**PROBLEM REQUIREMENTS**
Translate this sentence from the Jeremiah 32 passage into Spanish: "I signed and sealed the deed, had it witnessed, and weighed out the silver on the scales."

**DOCUMENT SEGMENT**
----------

18th Sunday After Pentecost

Year C

Jeremiah 32
Jeremiah Buys a Field
1 This is the word that came to Jeremiah from the LORD in the tenth year of Zedekiah king of Judah, which was the eighteenth year of Nebuchadnezzar. 2 The army of the king of Babylon was then besieging Jerusalem, and Jeremiah the prophet was confined in the courtyard of the guard in the royal palace of Judah.
3 Now Zedekiah king of Judah had imprisoned him there, saying, “Why do you prophesy as you do? You say, ‘This is what the LORD says: I am about to hand this city over to the king of Babylon, and he will capture it. 4 Zedekiah king of Judah will not escape out of the hands of the Babylonians but will certainly be handed over to the king of Babylon, and will speak with him face to face and see him with his own eyes. 5 He will take Zedekiah to Babylon, where he will remain until I deal with him, declares the LORD . If you fight against the Babylonians, you will not succeed.’ “
6 Jeremiah said, “The word of the LORD came to me: 7 Hanamel son of Shallum your uncle is going to come to you and say, ‘Buy my field at Anathoth, because as nearest relative it is your right and duty to buy it.’
8 “Then, just as the LORD had said, my cousin Hanamel came to me in the courtyard of the guard and said, ‘Buy my field at Anathoth in the territory of Benjamin. Since it is your right to redeem it and possess it, buy it for yourself.’
“I knew that this was the word of the LORD ; 9 so I bought the field at Anathoth from my cousin Hanamel and weighed out for him seventeen shekels of silver. 10 I signed and sealed the deed, had it witnessed, and weighed out the silver on the scales. 11 I took the deed of purchase-the sealed copy containing the terms and conditions, as well as the unsealed copy- 12 and I gave this deed to Baruch son of Neriah, the son of Mahseiah, in the presence of my cousin Hanamel and of the witnesses who had signed the deed and of all the Jews sitting in the courtyard of the guard.

----------

**AVAILABLE DATA**
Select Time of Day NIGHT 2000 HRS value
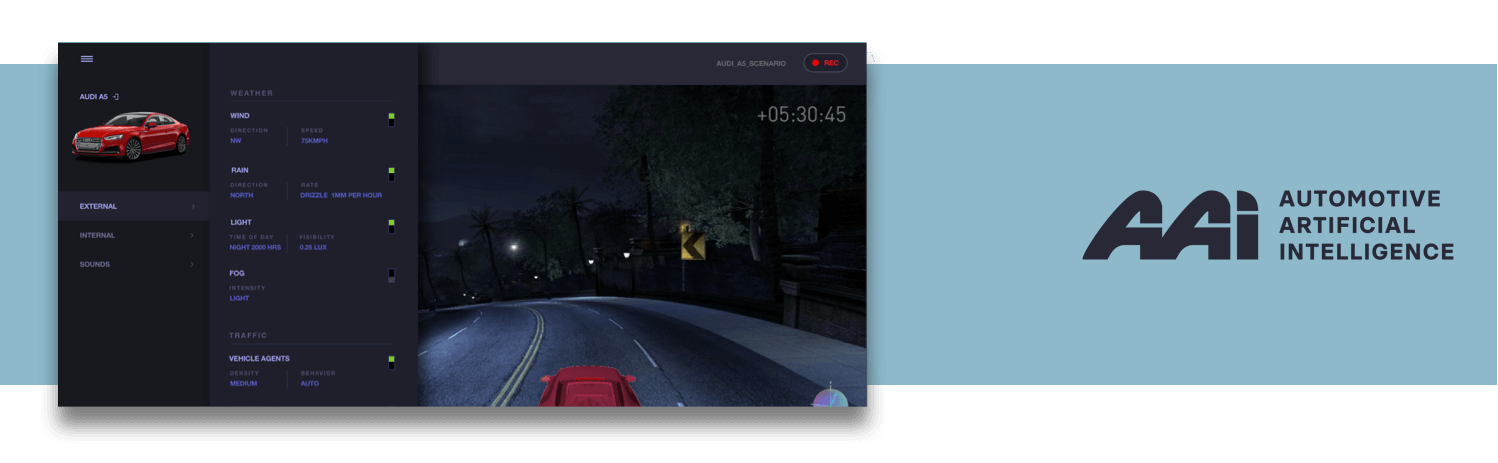1498x463 pixels. (x=255, y=247)
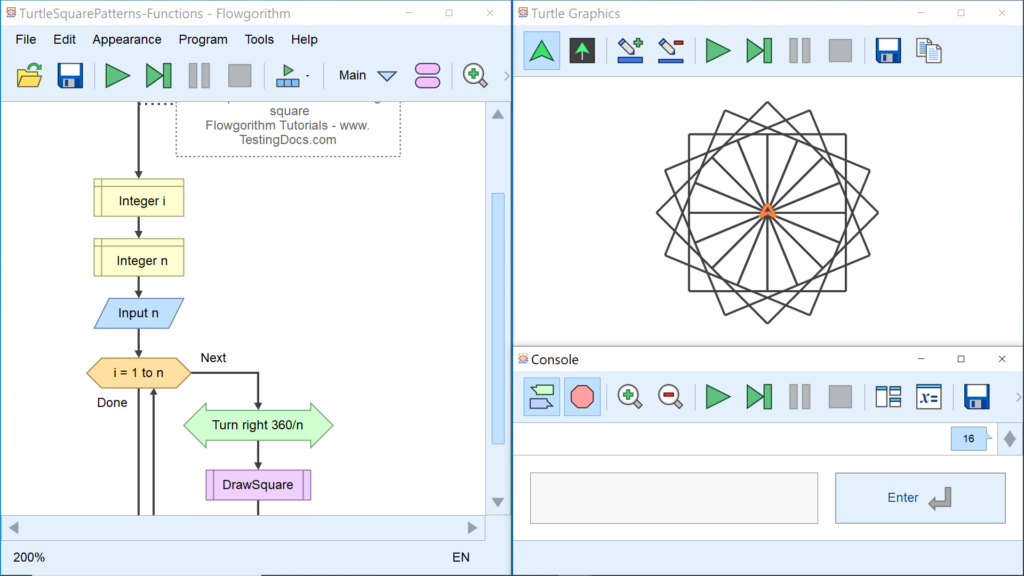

----------

**EXERCISE ANSWER**
Firmé y sellé la escritura, la hice certificar ante testigos y pesé la plata en la balanza.